Nearly 4,000 people have died in Sierra Leone of Ebola since the outbreak began in late 2013. The World Health Organization said 42 days have passed since the country's last confirmed Ebola patient was discharged on Sept. 25 after two consecutive negative test results.
Hundreds of people celebrated in the streets of the capital, Freetown, when Anders Nordstrom, Sierra Leone representative for the World Health Organization, declared the end of the Ebola outbreak.
"WHO commends the government and people of Sierra Leone for the significant achievement of ending this Ebola outbreak," he said.
A country must go 42 days - equal to two 21-day incubation periods - without an Ebola case in order for WHO to declare it free of Ebola transmission. It's a benchmark that neighboring Liberia reached in May only to then experience a brief reappearance of cases before it was declared Ebola-free again in September.
Sierra Leone now enters a 90-day intensive surveillance period.
"We have prevailed over an evil virus. We persevered and we have overcome. We must not let down our guard," said Sierra Leone President Ernest Bai Koroma.
Dead bodies will continue to be swabbed and safe burials will continue for all suspicious cases, he said, adding that they will retain adequate laboratory capacity for tests. He said he is asking parliament to lift a state of emergency.
Congratulatory messages poured in, including from the United States, which also warned that vigilance must continue.
Juliet Spencer, a 31-year-old Ebola survivor, acknowledged the news with a heavy heart. She contracted the disease while taking care of her husband who died in December.
"I feel good today that I have survived to see this day, witnessing this ceremony," she said. "My only regret is that I do not have a good health to carry on my business. I am unable to walk, I have joint pains and ear and eye problems." She said she wants more help from the government so she can return to work.
Sheikh Fomba Swarray, chief Imam at the Madingo Central Mosque in Freetown, said he was cautiously optimistic.
"As long as a similar declaration has not been made in Guinea, I will always feel we are being hunted by the Ebola disease," he said. "The threat from Guinea is the saddest part of this ceremony."
Guinea, where the epidemic began, now remains the only country struggling to rid itself of the disease.

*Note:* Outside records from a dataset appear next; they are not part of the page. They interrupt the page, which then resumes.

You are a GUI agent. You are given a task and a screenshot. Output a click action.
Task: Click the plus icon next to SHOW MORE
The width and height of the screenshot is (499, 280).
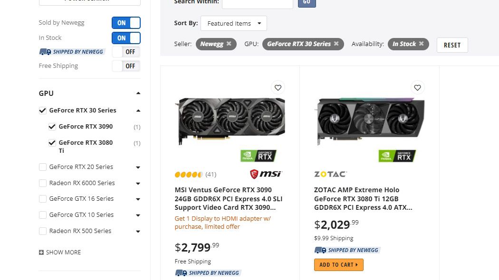[x=40, y=252]
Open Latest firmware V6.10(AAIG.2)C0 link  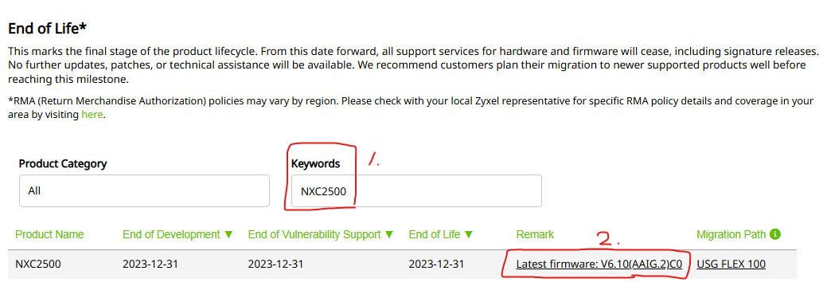(x=599, y=265)
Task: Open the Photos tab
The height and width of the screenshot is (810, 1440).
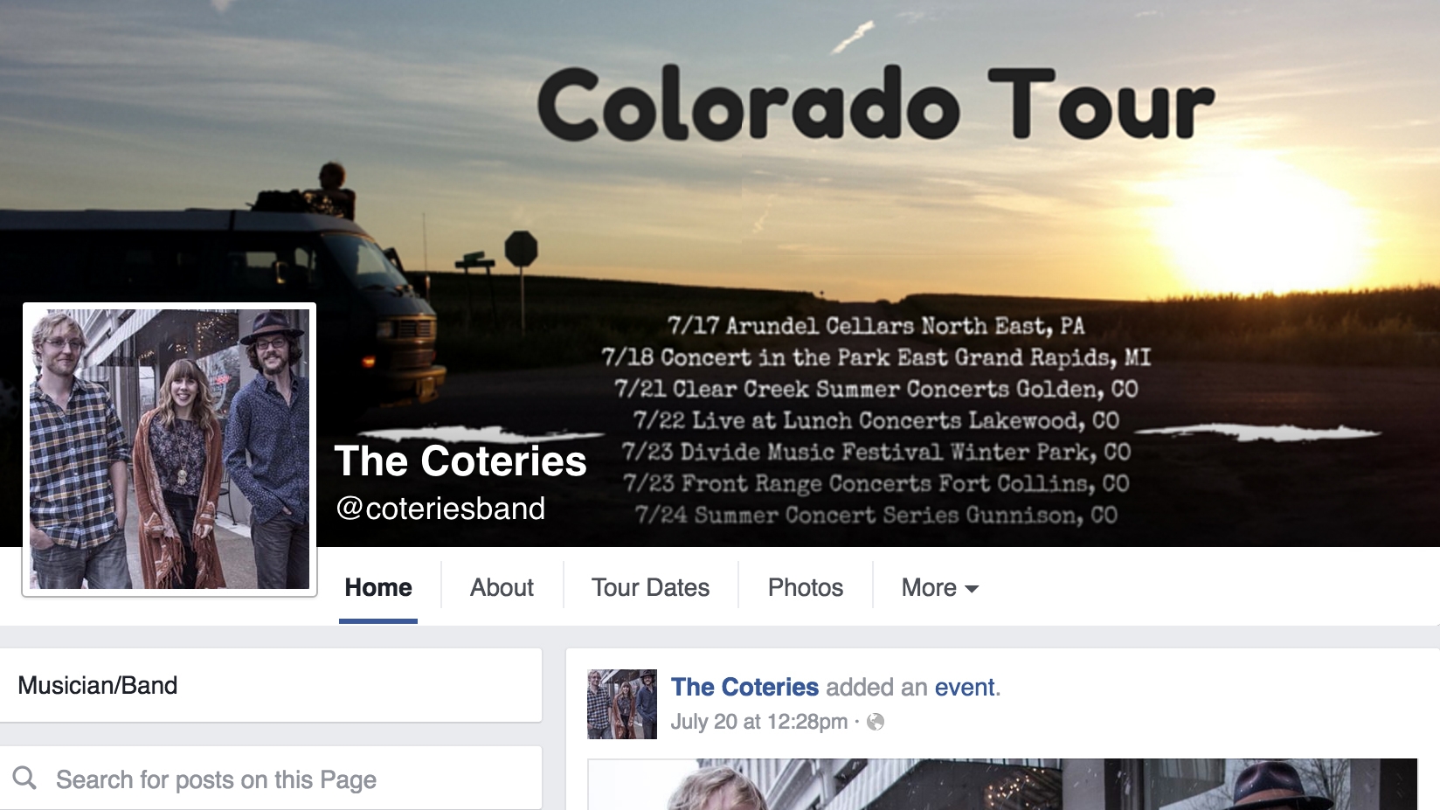Action: [805, 587]
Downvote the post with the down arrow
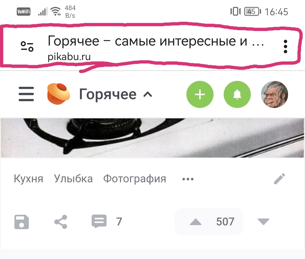Viewport: 305px width, 259px height. pos(263,222)
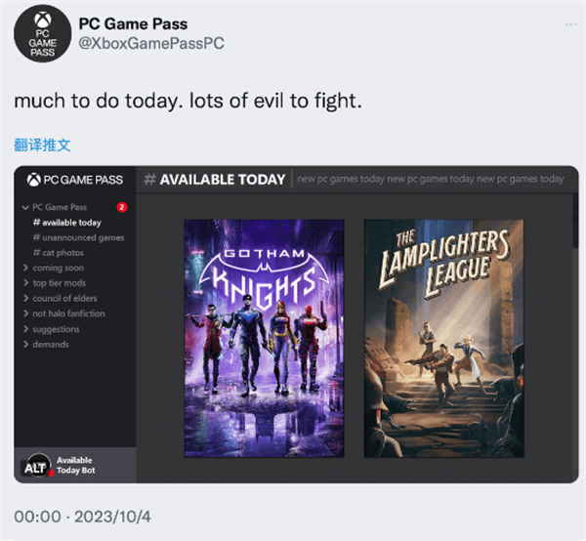Click The Lamplighters League cover art

coord(444,338)
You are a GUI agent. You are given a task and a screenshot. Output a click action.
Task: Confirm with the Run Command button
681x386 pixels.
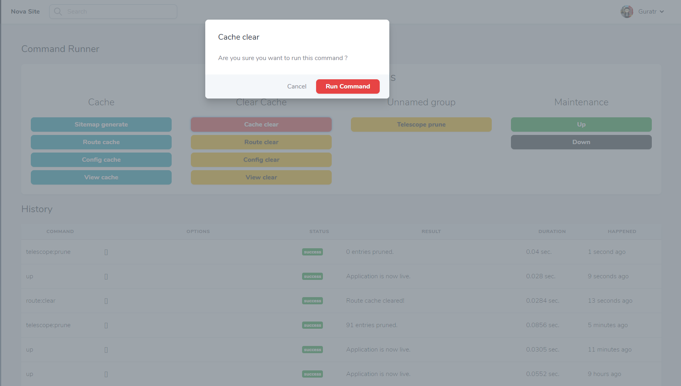coord(347,86)
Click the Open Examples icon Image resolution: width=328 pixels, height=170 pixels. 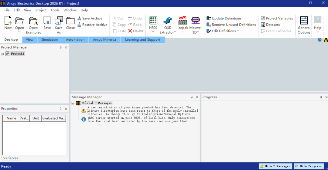pyautogui.click(x=33, y=21)
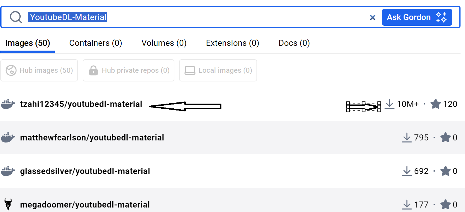Click the megadoomer avatar icon
465x212 pixels.
click(x=8, y=205)
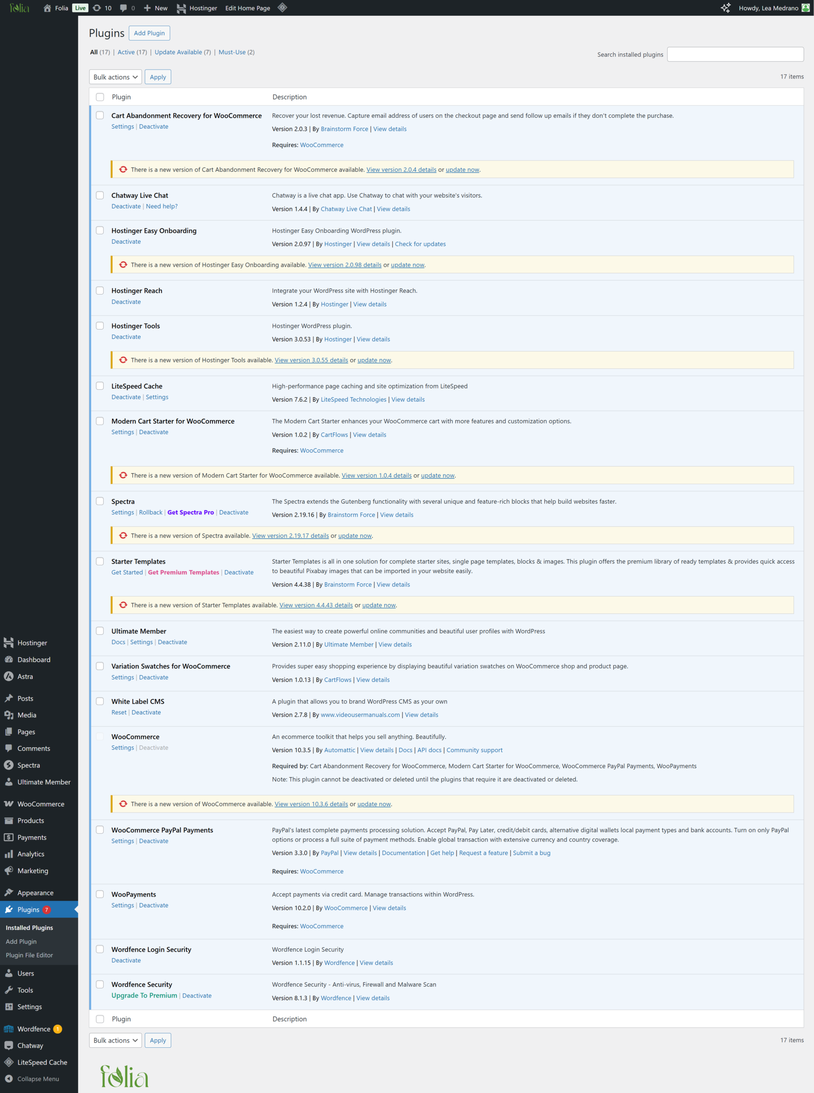Screen dimensions: 814x1093
Task: Select the LiteSpeed Cache plugin checkbox
Action: [x=100, y=386]
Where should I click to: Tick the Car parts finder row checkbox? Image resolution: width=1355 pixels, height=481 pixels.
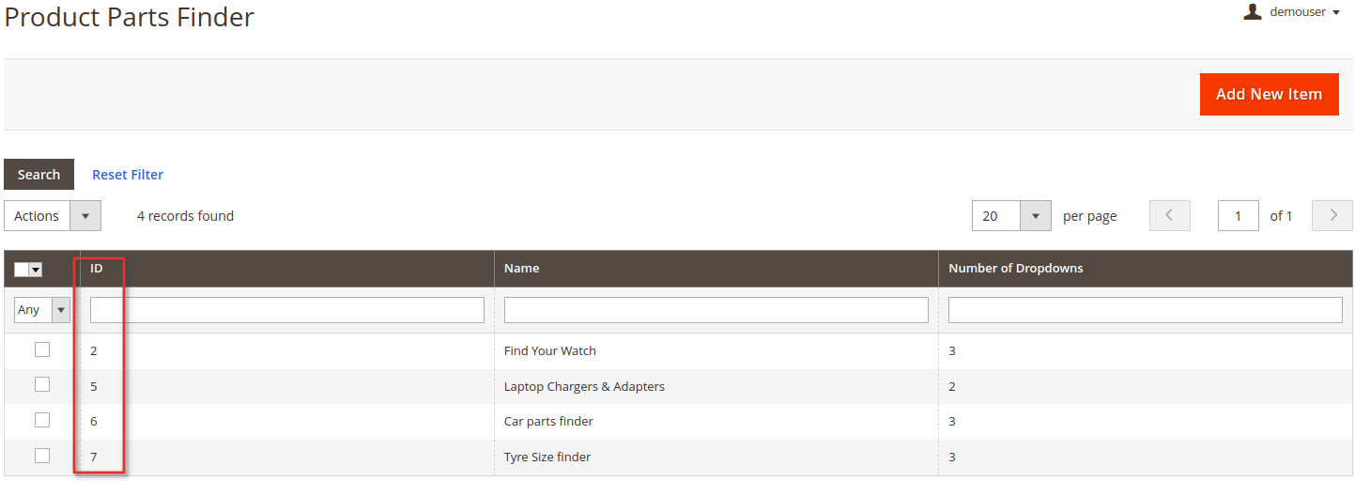(42, 420)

WHO has recorded seven new cases in neighboring Guinea in the past 21 days.
Fode Tass Sylla, spokesman for Guinea's Ebola task force, said Guineans have abandoned preventative measures in the past three months.
"They shake hands, they don't wash their hands. And in some cases people have deserted sanitary health services to see traditional healers," he said. A woman left Conakry for Forecariah to see a traditional healer in September, infecting others, Sylla said. She and the healer died, and Sylla said six cases now remain there.
An awareness campaign will resume and villages where the virus persists must be isolated, he said.
"Ebola loves disorder, unsanitary conditions and indiscipline. In Guinea, these three factors are dominant in our everyday behavior. That's why Ebola has a bright future here," said 44-year-old health worker Mamady Kouroumah.
WHO, which will maintain staff in Sierra Leone, has been criticized for its response to the outbreak, as weak leadership, shoddy supplies and infighting worsened the battle against the disease.